Resulta que en esa populosa ciudad, encontrar un local dónde suene algo que no sean merchis o davides o esos productos mezcla de flamenco-rap-pop-hiphop-triunfito (cuanto mal hizo la exportación de la termomix al mundo de la música cagüenelmestizajeloscojones) es un acto imposible. Por fin, tras mucho deambular por locales del tres al cuarto, nuestras compañeras, malagueñas de pro (o de contra, no lo tengo muy claro) se apiadaron de nuestras almas de blues y nos llevaron al que imagino es el único local dónde se puede escuchar música de verdad en toda Málaga, un local con nombre de matamoscas y mosquitos de la transición, y con un guiño a un barbado grupo estadounidense, el zz-pub.
Allí, por fin pude deleitar mis oídos, y que conste que no soy muy exigente, lo mismo escucho Led zeppelin o Deep purple que Metallica o Iron Maiden, puedo moverme a los acordes del reggae bobmarleyño o con el Billie Jean de Michael, lo mismo disfruto con la voz anegrada de Elvis the pelvis que con el potente producto de las minas de Gales... En suma, la mejor media hora que he pasado desde que vivo en el sur.
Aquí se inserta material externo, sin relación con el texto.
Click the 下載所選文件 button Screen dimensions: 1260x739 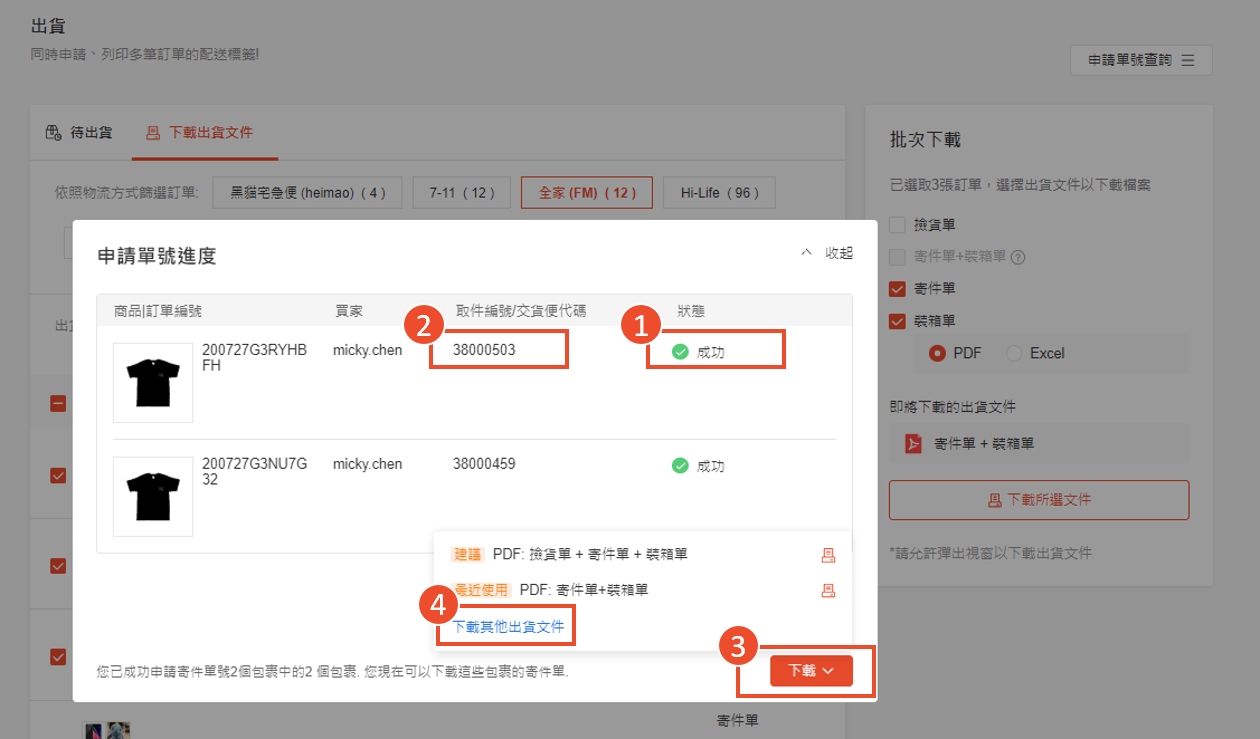[x=1038, y=500]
Eso sí, no soporto ver sufrir a una mujer joven y bonita, así que haciendo de tripas corazón abandonamos el local con destino a un mega-antro donde el brillo de los aparatos dentales inundaba el recinto, si hubiéramos colocado un imán en la puerta el garito hubiera quedado vacío... Del resto mejor no hablar, baste decir que cualquier parecido -para regocijo de las caderas de nuestras acompañantes- de lo que se oía, con el arte llamado música, era mera y burda coincidencia.
Al final de la noche, la conclusión fue contundente, la próxima vez nos vamos a nuestro antro de música "clásica" y ya buscaremos la compañía después. Por que ante todo y sobre todo, en estos tiempos que corren, se necesita un poco de actitud, de rock & roll actitud.